INSTRUCTIONS TO FOLLOW: How many lines of the material below contain the word "title"? Reply with the number alone.

SOURCE DATA:
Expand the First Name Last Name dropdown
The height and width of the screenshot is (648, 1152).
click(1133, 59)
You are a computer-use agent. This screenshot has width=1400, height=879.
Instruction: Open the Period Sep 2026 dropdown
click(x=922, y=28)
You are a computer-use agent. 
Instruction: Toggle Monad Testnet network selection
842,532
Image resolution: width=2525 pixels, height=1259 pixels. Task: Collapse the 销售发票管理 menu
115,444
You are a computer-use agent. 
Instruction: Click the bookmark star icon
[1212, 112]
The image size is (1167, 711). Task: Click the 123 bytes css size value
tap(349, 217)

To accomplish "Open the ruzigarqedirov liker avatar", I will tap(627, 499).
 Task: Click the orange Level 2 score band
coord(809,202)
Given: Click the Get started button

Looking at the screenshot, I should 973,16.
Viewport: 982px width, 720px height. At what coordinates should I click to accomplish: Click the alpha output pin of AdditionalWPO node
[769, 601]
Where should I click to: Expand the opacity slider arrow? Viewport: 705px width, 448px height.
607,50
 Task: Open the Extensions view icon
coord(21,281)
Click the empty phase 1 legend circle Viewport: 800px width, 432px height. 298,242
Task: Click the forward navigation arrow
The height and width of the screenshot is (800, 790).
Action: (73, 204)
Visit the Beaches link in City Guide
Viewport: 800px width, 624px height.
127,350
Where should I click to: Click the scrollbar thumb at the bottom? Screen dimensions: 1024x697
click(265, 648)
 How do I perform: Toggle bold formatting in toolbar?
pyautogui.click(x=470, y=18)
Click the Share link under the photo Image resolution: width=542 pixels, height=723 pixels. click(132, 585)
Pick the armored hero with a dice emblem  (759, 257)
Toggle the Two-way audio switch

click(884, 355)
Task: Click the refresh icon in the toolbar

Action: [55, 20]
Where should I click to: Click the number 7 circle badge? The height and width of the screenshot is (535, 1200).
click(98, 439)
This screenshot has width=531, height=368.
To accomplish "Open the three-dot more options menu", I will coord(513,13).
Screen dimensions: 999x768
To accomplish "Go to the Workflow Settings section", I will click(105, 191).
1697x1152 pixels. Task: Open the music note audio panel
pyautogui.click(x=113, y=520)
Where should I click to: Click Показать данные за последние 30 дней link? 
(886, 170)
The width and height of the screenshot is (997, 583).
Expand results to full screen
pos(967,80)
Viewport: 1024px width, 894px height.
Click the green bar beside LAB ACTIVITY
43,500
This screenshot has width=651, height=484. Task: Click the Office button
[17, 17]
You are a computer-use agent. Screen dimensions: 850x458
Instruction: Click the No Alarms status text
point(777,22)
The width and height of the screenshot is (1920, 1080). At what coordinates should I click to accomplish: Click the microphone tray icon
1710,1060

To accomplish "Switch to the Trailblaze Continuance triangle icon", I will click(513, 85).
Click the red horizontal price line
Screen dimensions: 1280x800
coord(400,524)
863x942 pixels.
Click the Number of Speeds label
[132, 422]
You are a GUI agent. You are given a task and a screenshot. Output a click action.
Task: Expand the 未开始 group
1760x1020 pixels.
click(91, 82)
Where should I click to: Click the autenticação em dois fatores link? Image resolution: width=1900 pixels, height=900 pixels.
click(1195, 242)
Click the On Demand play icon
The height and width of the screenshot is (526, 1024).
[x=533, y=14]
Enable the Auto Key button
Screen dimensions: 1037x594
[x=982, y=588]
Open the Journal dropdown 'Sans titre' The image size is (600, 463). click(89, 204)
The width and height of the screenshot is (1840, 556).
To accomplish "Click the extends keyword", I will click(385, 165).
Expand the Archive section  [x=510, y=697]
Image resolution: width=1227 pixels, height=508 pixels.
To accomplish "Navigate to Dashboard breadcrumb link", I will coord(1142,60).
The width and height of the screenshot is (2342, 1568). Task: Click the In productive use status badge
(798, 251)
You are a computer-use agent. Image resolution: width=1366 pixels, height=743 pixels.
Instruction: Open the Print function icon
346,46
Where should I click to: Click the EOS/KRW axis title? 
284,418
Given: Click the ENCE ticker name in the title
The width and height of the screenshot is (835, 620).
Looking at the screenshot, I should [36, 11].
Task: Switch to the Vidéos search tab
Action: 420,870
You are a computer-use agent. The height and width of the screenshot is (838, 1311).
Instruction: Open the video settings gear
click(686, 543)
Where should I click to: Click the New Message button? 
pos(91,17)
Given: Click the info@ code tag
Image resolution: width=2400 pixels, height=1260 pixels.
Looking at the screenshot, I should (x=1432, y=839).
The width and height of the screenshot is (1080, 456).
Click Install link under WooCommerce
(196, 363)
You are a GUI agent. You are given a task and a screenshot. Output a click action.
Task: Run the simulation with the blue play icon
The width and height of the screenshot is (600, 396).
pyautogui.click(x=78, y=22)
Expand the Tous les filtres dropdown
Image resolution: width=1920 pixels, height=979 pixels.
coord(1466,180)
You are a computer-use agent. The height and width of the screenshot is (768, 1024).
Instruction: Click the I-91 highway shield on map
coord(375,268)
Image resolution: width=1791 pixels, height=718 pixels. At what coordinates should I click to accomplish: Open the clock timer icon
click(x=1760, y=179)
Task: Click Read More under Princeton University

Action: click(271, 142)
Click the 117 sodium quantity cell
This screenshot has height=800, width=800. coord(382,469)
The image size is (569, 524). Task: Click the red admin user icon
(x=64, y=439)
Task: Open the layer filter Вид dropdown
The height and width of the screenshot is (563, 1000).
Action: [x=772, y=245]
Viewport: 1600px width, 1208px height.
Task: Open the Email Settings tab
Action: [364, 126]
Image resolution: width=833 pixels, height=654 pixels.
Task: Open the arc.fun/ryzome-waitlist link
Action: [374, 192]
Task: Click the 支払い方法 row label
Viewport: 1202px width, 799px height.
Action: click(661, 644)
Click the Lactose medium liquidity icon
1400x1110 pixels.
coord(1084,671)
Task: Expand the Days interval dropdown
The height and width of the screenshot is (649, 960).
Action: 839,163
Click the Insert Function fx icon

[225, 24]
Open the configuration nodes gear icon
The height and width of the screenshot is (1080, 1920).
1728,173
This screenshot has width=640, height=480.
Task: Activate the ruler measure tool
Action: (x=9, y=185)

SOLUTION TO THIS PROBLEM: 2